- _Short exercise 1_: Translate this sentence from the text on the DLCS into Spanish: "There are many more ways to produce a Manifest than there are to provide an Image Service."
- _Short exercise 2_: Pick up the text on the DLCS after its final sentence and carry it forward.

The DLCS is almost always going to be a component of a wider system. It needs your code to do something useful for your users.

It is designed for integration, whether from a browser-based content creation tool, or a complex digitisation workflow.

It should not overreach its responsibility. It's never going to be a Discovery environment, but your discovery environment uses it.

We think that delivery of assets (the Image API, but also AV derivatives) is a separate concern from the delivery of Manifests (and other Presentation API resources such as Collections and Annotation Pages). One system should not be responsible for both, they should not be coupled together. There are many more ways to produce a Manifest than there are to provide an Image Service.

We also think that web-scale delivery of assets to the public is a very separate concern from preservation. It might seem natural that, since the preservation system is where all the master assets live, it is in the right system to deliver access to those assets via web derivatives that it creates. But preservation has very different usage and scaling characteristics from systems for providing asset delivery with wide public visibility.

The DLCS should make it easy to forget about the technical details, scaling and even the formats of asset delivery. It can do this because it can implement standards (IIIF in particular) for these services.

As well as direct asset delivery via derivatives (where the IIIF Image API is considered to be a derivative), the DLCS is well placed to handle some derived aggregations, whether for performance reasons (like making PDFs from hundreds of images, where it has the images at source) or for convenience, such as generating skeleton IIIF Manifests from named queries. These are examples of happy secondary opportunities on top of the primary asset delivery purpose.

The DLCS stores metadata about its assets for your use - that is, for systems integration and synchronisation, you can use the DLCS to store some arbitrary additional metadata, and query on it. Although the DLCS treats assets as atomic units, it can be queried to generate aggregations in useful formats, whether for end-user consumption, or for systems integration purposes.

Use cases

As a development platform, DLCS is informed by two different types of use case.

- _Dataset_:

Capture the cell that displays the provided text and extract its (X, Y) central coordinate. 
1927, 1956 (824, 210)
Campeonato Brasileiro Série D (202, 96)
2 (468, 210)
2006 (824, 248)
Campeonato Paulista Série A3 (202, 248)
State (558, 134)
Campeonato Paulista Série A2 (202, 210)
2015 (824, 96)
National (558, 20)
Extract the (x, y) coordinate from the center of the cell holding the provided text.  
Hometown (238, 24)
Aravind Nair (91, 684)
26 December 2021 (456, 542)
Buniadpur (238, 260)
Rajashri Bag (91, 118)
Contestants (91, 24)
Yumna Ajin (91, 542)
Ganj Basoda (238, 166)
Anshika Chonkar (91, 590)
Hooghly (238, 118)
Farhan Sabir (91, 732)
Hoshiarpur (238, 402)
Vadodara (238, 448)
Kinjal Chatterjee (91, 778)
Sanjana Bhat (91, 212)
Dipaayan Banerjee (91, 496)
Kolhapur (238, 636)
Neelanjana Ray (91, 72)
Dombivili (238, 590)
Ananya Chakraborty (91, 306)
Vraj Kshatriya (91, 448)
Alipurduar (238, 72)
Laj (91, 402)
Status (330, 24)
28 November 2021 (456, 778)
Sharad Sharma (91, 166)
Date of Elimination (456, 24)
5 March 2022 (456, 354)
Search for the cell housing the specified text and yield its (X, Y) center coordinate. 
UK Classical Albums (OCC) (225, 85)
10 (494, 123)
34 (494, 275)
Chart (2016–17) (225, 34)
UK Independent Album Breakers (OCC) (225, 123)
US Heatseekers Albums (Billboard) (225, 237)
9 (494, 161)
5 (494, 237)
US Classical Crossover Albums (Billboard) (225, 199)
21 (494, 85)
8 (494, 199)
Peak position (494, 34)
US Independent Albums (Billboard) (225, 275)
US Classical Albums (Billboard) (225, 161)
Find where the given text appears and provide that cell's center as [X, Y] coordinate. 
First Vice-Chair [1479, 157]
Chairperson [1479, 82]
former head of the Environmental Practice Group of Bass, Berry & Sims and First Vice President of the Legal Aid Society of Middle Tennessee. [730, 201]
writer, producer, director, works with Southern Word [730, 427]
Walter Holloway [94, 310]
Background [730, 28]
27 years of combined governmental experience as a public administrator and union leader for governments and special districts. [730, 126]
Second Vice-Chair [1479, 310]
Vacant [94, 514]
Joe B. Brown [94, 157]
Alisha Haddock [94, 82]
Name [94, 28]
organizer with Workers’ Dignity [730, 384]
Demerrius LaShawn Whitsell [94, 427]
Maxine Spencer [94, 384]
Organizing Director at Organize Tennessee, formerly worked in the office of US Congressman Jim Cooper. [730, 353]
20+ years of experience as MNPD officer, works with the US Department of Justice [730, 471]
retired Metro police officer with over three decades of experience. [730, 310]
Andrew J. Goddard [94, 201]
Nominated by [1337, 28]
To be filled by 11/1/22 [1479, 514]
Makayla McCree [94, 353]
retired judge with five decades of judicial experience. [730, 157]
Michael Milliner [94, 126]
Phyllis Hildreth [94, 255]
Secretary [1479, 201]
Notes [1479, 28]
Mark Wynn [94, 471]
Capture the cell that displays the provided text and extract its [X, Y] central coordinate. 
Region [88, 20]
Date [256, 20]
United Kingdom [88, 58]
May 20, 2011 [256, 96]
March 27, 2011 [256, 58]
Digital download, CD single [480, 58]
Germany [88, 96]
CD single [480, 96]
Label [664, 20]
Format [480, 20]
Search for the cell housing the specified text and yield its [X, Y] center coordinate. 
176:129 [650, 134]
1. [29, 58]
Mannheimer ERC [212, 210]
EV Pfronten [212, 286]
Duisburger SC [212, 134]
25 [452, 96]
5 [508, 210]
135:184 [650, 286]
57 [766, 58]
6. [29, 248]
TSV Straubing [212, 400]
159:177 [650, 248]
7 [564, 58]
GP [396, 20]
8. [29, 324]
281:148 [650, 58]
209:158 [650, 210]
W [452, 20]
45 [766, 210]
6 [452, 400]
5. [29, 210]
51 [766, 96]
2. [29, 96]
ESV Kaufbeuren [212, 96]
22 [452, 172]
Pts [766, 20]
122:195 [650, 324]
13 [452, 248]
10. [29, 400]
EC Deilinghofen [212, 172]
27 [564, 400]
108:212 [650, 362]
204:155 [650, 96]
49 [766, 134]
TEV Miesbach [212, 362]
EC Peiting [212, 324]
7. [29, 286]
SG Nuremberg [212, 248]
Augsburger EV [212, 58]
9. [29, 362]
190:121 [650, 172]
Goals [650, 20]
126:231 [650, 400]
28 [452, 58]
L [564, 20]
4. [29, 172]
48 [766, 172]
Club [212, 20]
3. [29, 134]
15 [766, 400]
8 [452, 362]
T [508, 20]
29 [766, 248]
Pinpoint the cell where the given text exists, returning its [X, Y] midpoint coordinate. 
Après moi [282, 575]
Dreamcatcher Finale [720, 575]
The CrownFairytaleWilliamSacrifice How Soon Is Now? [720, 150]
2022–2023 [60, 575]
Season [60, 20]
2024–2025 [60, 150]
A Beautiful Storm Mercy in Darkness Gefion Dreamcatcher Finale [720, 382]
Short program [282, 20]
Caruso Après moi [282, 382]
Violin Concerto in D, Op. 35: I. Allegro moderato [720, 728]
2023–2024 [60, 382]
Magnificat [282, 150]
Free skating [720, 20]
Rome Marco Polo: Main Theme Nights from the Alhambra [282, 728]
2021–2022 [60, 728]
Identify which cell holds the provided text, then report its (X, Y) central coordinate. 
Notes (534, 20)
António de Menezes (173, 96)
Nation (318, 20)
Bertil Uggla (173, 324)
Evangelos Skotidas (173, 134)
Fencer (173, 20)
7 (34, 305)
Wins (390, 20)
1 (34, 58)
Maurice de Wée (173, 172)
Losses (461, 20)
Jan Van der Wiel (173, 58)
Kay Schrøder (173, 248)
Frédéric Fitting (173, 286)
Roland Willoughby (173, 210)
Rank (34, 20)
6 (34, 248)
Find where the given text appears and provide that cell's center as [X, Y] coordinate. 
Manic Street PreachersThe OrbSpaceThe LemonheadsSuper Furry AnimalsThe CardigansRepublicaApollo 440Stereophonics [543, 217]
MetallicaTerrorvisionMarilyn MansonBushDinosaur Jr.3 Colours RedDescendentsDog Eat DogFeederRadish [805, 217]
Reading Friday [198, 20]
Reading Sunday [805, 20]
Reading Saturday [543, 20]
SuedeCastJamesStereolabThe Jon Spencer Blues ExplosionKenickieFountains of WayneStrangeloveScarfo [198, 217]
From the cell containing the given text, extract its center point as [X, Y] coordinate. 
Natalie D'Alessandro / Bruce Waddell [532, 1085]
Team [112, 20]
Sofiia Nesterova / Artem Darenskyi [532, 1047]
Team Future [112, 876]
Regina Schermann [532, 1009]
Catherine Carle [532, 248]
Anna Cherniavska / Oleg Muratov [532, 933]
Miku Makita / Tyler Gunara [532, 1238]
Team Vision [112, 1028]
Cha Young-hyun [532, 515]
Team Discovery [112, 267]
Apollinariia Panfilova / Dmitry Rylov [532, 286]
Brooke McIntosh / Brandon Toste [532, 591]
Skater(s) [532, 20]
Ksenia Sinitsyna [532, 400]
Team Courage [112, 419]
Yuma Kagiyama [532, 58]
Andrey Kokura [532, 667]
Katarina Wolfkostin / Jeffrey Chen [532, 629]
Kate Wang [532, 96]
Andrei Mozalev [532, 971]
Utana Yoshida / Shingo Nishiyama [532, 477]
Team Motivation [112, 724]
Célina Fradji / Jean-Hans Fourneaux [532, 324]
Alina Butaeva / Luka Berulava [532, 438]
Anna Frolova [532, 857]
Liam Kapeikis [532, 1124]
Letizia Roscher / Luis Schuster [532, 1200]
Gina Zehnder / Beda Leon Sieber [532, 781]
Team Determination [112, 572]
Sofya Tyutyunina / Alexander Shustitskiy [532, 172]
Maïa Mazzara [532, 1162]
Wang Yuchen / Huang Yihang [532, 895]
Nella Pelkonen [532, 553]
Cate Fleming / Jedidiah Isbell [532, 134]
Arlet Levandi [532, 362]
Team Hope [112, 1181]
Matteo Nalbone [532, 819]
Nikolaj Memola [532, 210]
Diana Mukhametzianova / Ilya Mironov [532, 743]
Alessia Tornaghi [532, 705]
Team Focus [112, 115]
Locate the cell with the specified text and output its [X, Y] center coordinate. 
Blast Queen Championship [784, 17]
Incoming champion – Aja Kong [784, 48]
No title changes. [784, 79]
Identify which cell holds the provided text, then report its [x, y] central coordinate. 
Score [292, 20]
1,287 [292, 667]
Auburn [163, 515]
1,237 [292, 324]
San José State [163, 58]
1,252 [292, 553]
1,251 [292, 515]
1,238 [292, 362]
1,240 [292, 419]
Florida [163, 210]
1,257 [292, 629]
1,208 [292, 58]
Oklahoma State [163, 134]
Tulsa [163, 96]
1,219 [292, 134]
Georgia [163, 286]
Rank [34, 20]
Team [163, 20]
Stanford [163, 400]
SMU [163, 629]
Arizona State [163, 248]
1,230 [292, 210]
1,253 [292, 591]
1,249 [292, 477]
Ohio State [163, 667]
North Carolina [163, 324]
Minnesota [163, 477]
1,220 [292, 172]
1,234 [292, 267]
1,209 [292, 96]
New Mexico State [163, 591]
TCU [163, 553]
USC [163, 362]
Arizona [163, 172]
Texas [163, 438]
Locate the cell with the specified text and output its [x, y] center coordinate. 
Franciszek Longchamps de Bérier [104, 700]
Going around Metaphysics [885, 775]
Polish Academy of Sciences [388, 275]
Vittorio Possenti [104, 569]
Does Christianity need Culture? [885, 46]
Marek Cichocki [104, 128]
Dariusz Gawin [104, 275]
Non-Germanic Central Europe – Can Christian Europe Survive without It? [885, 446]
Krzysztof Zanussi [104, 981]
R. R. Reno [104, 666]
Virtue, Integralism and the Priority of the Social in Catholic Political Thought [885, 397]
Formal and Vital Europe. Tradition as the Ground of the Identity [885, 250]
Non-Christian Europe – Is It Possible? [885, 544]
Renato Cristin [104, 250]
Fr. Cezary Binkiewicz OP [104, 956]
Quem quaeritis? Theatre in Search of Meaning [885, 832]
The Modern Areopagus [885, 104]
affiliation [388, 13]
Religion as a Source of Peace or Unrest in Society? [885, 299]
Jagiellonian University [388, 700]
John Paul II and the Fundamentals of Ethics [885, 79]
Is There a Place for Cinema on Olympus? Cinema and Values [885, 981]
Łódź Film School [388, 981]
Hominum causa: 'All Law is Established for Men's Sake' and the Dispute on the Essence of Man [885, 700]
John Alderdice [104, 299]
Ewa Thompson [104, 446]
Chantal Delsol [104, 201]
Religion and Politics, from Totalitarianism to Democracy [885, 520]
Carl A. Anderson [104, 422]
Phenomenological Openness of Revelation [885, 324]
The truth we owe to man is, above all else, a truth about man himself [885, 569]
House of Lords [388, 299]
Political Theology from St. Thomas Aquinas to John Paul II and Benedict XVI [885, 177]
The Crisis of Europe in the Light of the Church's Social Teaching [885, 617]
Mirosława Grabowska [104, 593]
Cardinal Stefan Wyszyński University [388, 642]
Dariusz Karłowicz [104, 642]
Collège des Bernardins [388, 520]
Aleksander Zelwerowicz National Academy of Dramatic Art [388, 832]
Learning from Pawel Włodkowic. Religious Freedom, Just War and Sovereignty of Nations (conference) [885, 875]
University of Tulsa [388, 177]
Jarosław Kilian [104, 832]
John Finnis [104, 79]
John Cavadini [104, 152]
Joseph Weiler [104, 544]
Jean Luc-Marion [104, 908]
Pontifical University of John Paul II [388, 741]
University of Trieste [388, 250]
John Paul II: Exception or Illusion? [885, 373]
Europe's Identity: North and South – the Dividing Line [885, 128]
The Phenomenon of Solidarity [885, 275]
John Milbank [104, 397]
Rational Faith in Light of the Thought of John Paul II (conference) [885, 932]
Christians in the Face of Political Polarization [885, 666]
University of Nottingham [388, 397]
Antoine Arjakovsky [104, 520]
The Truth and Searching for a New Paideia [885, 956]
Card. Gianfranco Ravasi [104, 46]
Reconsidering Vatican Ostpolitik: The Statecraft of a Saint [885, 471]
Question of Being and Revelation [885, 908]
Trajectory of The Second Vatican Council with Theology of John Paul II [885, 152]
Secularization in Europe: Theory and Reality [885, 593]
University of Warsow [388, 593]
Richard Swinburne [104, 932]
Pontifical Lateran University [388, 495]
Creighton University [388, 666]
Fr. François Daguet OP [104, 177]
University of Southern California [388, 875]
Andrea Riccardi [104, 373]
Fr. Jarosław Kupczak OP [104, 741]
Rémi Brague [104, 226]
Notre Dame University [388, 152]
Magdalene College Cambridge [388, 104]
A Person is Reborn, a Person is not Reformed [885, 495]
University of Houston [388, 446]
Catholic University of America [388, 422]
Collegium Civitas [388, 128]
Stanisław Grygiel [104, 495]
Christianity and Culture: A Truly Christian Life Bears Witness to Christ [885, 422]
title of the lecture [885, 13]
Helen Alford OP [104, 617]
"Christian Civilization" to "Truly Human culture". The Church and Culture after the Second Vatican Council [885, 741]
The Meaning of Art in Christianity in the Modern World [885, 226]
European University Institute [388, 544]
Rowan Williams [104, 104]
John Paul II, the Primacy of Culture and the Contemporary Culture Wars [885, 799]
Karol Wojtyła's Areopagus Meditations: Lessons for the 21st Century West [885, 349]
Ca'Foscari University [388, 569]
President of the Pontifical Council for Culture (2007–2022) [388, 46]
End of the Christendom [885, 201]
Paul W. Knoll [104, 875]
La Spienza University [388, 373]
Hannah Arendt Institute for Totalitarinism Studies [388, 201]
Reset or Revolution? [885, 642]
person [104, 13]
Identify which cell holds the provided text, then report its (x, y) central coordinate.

- _Written answer 1_: Hay muchas más maneras de producir un Manifest que de proporcionar un Image Service.

- _Written answer 2_:
  1. Developer use cases - that inform a powerful and easy to use API. How do I write nice-looking code against this platform?
  2. End user use cases - the human needs that these developers are trying to meet with help from the DLCS: user interactions with digital objects. What patterns of load do they generate?

The DLCS cannot and should not know about all possible examples of 2). But its design is informed by common usage scenarios in its target market (e.g., digitised cultural heritage collections). Its architecture must allow us to accomodate newly emerging interactions that generate different load patterns, and optimise for typical consumption.

Technical Implementation

(This applies to the eventual fully re-worked version)

The DLCS is a mixture of .NET 5 (C# 9) and Python 3.9, with PostgreSQL, Redis and various AWS-provided infrastructure for storage, queues etc.

It is licensed under MIT; code is at https://github.com/dlcs/protagonist.

The DLCS codebase must be readily understandable to a competent .NET developer. That is, it should be vanilla .NET 5. This doesn't mean it can't use third party tools and frameworks, as long as they are already in widespread use in the .NET community. Dapper is an example of a third party framework that meets this definition - something any developer is likely to encounter on multiple projects.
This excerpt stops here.